Vine had the best community of any of the major apps, back then, and arguably even now.
I understand they had trouble monitizing it, but it had a strong, vibrant community, even when they shut it down. If they hadn't neglected it for so long and iterated on the concept, they could have easily been TikTok today.
> TikTok is a social network that could not be made by an American company, due to its complete disregard for free speech and embrace of censorship.
This is nonsense. All the social networks have things they will remove and ban your account for, from spam and CP upwards (Instagram and FB being notoriously touchy about sexuality). It seems that TikTok is heavier about politics than most, but censorship is not a boolean.
TikTok removes or makes it much harder to find content they do not want on the platform. Things that are not the right tone. There is very little political and culture war crap on it. They don't just censor for abusive, CP, spam and so on.
> There is very little political and culture war crap on it
That all depends on what kind of content you engage with. There is plenty of "political and culture war" type content on TikTok. You probably just don't see it.
Both could be true - i.e. that there is that sort of content there and you will find it if you engage with that stuff ... and that there is notably less of it that on other services.
Any individuals exposure to one of these large networks is a tiny, tiny fraction of what is there.
Huh? Major american social networks are highly censored. From the diversity of political opinions I see on TikTok, it certainly doesn't seem to be any more censored than say Twitter.
(Exception: TikTok does not allow explicitly sexual content, whereas twitter does. But facebook and instagram don't.)
You know every company has to comply with regional laws: twitter got banned from that one African country, that doesn't mean twitter is against free speech. Tiktok has to comply with US laws to be able to enter the US market, and it also hires a bunch of US workers.
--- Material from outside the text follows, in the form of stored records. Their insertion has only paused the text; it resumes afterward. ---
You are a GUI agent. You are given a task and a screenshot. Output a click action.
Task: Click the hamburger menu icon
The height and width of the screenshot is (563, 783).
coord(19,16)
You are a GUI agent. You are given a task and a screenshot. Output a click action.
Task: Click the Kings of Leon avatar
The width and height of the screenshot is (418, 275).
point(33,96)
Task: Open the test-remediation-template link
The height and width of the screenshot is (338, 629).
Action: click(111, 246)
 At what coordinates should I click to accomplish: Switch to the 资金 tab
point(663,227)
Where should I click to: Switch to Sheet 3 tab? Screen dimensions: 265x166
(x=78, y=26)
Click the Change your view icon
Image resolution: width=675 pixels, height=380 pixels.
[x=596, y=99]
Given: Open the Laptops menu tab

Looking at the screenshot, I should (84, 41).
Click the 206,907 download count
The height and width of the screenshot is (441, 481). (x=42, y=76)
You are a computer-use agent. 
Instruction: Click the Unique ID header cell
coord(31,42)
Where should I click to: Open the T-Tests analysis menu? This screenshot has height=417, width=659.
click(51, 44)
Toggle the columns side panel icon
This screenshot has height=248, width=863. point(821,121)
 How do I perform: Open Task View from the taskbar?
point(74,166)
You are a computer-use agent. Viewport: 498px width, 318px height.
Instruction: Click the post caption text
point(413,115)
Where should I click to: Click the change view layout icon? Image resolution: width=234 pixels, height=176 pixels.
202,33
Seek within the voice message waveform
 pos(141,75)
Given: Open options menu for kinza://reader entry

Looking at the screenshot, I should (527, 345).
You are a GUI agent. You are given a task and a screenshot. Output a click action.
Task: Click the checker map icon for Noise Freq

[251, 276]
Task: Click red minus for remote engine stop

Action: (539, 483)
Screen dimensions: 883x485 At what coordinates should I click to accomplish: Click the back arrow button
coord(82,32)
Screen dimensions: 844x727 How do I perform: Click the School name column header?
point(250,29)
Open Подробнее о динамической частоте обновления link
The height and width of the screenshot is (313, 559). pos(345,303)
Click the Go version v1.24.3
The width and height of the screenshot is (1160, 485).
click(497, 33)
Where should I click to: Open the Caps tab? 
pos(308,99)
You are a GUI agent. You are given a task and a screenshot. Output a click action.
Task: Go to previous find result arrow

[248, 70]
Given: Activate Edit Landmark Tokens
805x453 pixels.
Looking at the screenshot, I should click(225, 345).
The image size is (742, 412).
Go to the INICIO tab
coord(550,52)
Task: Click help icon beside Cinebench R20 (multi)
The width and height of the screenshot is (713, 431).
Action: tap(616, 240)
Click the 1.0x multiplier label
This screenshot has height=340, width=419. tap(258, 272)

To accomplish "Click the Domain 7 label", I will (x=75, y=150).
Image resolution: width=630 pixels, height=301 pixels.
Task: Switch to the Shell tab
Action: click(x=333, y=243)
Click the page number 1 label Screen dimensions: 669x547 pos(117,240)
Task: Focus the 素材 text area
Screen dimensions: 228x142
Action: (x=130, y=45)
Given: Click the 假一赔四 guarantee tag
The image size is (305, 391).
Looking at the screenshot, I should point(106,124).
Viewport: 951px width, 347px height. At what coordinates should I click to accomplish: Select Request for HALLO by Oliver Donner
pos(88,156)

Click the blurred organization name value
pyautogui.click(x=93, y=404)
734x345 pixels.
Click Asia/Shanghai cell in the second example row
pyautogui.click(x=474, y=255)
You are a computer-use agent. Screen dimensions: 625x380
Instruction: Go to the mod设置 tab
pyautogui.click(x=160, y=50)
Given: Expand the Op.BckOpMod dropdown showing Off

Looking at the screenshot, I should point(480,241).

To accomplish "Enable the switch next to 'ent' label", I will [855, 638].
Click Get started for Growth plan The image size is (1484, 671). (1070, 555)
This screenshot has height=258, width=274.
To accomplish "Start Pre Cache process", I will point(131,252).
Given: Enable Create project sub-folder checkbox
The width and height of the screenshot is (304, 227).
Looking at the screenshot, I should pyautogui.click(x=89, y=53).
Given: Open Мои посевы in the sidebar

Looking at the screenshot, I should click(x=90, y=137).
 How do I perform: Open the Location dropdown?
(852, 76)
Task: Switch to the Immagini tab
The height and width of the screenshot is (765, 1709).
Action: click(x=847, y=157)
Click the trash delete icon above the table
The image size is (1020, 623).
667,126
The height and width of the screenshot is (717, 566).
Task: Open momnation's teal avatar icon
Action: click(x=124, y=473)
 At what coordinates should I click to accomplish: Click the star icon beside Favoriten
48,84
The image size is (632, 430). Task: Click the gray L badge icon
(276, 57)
I think you’re not really grasping how much TikTok “curates” the content on the platform compared to everyone else. Having posts removed seems to be a very common occurrence - I’ve never had a single post of mine removed from any social platform in two decades.
Anecdotally, clubhouse rooms were higher quality before they allowed Android users into the platform. Not saying that there's something inherently wrong with android users, there's just a higher noise to signal ratio now.
Probably because the first users were naturally more selected and targeted. Opening up to more people, regardless of their phone, inevitably leads to a noiser experience indeed.
Exclusion by driving away users for being complete dog shit is not what I had in mind. Not a recipe for success. I guess I should have put "any future successful social network".
I tend to disagree, it's successful despite it's complete disregard for free speech and embrace of censorship. If the content is good enough people really don't care.
Then how do you explain the huge success of League of Legends and Valorant? They have some of the most intrusive anti-cheat in the planet, are Chinese based, and are HUGELY popular specifically in NA.
Again, when the features are good enough, people really don't care.
Not sure if sarcastic. Twitter, Facebook and Youtube are all heavily engaging in censorship. For example, they banned people last year for talking about the lab leak hypothesis, which is now acceptably mainstream(1). They are currently censoring a Youtube channel(2) run by a PhD in biology, who has been interviewing MDs and the inventor of mRNA vaccines, and whose stated purpose is to help end the pandemic(3).